Vers la fin de l’Exposition universelle a eu lieu à la Sorbonne une séance de magie et de prestidigitation : c’était en l’honneur des instituteurs que cette soirée était donnée. M. Marius Cazeneuve se proposait de démontrer l’inanité des miracles spirites. Il l’a fait aux applaudissements de la salle entière, et il a atteint son but de la façon la plus démonstrative.

Il parait désormais impossible — quoique depuis la mésaventure des frères Davenport on pût penser que c’était chose faite — de tromper les esprits crédules et d’évoquer devant nos yeux les âmes des morts, ces âmes dont la nature est justement incorporelle, et, par conséquent, n’a point de forme. Mais les spirites ne se laissent pas arrêter pour si peu !

M. Cazeneuve a ouvert la séance par un speech dans lequel il remerciait M. le ministre de l’instruction publique de lui avoir accordé l’autorisation de donner une séance en l’honneur de MM. les instituteurs, les éducateurs de la jeunesse de France. Son but était de faire une guerre sans merci à la superstition, en prouvant le charlatanisme des soi-disant spirites, qui avaient le don d’évoquer les esprits. Son expérience était concluante en ce qu’elle prouvait que l’adresse, sans autre moyen occulte, pouvait dans des circonstances cherchées, telles que l’obscurité, des effets d’optique, etc., frapper les esprits faibles et souvent amener de tristes résultats.

Puis M. Cazeneuve a commencé son expérience en priant MM. les instituteurs de déléguer plusieurs d’entre eux pour contrôler de près ses faits et gestes.

On avait établi sur une petite estrade une espèce de cabine fermée par des rideaux, qui remplaçait l’armoire traditionnelle des médiums. M. Cazeneuve prit alors une chaise; après s’être fait lier les mains avec des bandes de toile, les manchettes cousues aux bandes, on posa cette chaise dans la cabine sur une planche à poteau, on fixa sa tête par un anneau, et on attacha ses pieds au moyen de cordes adhérentes à la planche. De plus, on mit une pièce de monnaie sur chacun de ses pieds.

Ainsi lié, il ne pouvait faire aucun mouvement. On ferma alors le rideau, et on entendit instamment le bruit de sonnettes agitées, le roulement d’un tambour, la sonnette d’un clairon.

On ouvrit le rideau, et on trouva M. Cazeneuve dans la situation dans laquelle on venait de l’enfermer. Il demanda ensuite un nom et un chiffre. On lui donna Chrysostome et 37,422, qui, peu d’instants après, furent reproduits sur une ardoise. A ce moment, MM. les instituteurs, très incrédules, émirent l’idée d’un compérage. Alors M. Cazeneuve pria de nouveaux délégués de venir constater que leurs collègues n’étaient pas encore devenus compères.

On referma le rideau, et successivement il découpa en dentelles une feuille de papier et roula une cigarette qu’il se mit à fumer. L’étonnement augmenta lorsqu’il pria un de ces messieurs de vouloir bien venir s’asseoir à côté de lui, les yeux bandés, dans la chambre obscure. Aussitôt un instituteur se présenta et fut introduit dans la cabine. Quelques secondes se passèrent, et on entendit des coups de pistolet.

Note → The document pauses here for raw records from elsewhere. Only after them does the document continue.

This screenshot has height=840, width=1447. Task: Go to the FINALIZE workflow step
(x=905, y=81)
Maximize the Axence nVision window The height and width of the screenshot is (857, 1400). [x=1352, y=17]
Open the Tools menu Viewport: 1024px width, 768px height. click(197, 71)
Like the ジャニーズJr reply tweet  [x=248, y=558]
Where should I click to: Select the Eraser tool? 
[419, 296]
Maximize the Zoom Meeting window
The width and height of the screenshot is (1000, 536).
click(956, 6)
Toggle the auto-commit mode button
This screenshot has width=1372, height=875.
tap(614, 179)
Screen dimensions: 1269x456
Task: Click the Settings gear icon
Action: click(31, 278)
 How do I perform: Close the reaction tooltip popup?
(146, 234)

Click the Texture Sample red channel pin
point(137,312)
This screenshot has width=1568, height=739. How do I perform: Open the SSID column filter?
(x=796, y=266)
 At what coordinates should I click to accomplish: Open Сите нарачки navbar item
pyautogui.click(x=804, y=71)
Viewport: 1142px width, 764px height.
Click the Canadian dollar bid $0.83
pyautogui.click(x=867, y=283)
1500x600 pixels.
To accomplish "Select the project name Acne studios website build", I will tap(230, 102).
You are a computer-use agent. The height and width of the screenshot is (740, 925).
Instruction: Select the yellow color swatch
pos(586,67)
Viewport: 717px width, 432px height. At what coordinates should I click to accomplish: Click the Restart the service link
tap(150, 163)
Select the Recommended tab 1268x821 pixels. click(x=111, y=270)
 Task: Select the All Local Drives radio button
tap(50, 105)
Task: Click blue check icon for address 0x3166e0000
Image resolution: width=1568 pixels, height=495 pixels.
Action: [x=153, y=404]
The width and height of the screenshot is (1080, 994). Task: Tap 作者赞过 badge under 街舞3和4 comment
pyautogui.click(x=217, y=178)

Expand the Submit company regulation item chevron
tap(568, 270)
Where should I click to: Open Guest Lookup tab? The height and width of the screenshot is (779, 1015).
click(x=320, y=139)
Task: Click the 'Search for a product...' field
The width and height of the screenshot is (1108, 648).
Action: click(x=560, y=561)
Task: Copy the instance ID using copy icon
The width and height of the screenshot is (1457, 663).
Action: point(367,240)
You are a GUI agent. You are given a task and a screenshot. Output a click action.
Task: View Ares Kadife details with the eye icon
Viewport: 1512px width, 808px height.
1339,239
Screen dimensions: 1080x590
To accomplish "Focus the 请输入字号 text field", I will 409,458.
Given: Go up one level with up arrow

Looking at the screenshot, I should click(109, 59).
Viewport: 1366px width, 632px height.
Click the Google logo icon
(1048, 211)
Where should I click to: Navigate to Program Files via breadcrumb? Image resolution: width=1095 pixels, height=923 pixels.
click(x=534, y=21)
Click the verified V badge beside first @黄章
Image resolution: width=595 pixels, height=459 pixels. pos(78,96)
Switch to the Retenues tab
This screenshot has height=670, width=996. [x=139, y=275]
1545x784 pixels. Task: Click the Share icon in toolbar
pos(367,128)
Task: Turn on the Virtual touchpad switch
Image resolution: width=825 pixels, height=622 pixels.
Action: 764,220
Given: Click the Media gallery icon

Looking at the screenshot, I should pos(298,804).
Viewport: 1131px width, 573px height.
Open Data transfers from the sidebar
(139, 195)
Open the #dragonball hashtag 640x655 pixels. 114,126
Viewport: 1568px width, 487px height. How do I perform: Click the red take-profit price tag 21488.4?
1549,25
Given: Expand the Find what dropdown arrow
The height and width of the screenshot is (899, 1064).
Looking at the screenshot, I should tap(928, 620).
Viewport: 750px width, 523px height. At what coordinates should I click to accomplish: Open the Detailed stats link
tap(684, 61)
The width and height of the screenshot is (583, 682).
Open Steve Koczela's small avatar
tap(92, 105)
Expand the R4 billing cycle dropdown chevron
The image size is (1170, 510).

Que s’était-il passé ? On ouvrit, anxieux, le rideau, et on trouva le délégué en manches de chemise, et M. Cazeneuve était toujours arrimé à sa chaise et au poteau.

La stupéfaction remplaça l’étonnement, et MM. les instituteurs exigèrent de leur collègue, qui dut justifier de son identité, le récit de ce qu’il venait d’éprouver. M. Cazeneuve, en quelques mots, donna l’explication de ces émotions, en disant qu’il avait dû sentir sur son corps et sur son visage des attouchements de mains chaudes et froides, qui lui avaient enlevé sa montre dans la poche de son gilet et retiré sa redingote.

M. l’instituteur confirma le dire de M. Cazeneuve, qui, harassé de fatigue, termina la première partie de la séance en affirmant à nouveau que tous les faits qui venaient de se produire, aussi extraordinaires qu’ils pussent paraître, n’étaient dus qu’a son habileté, sans le concours d’aucune puissance spirite.

Après quelques minutes, M. Cazeneuve enthousiasma son auditoire par une série de tours de cartes fantastiques, et MM. les instituteurs, émerveillés de sa dextérité, le quittèrent charmés de l’excellente soirée qu’ils lui devaient.

« Almanach de France et du Musée des familles. » Paris, 1880.
Peinture : Marius Cazeneuve par Pierre Yrondi.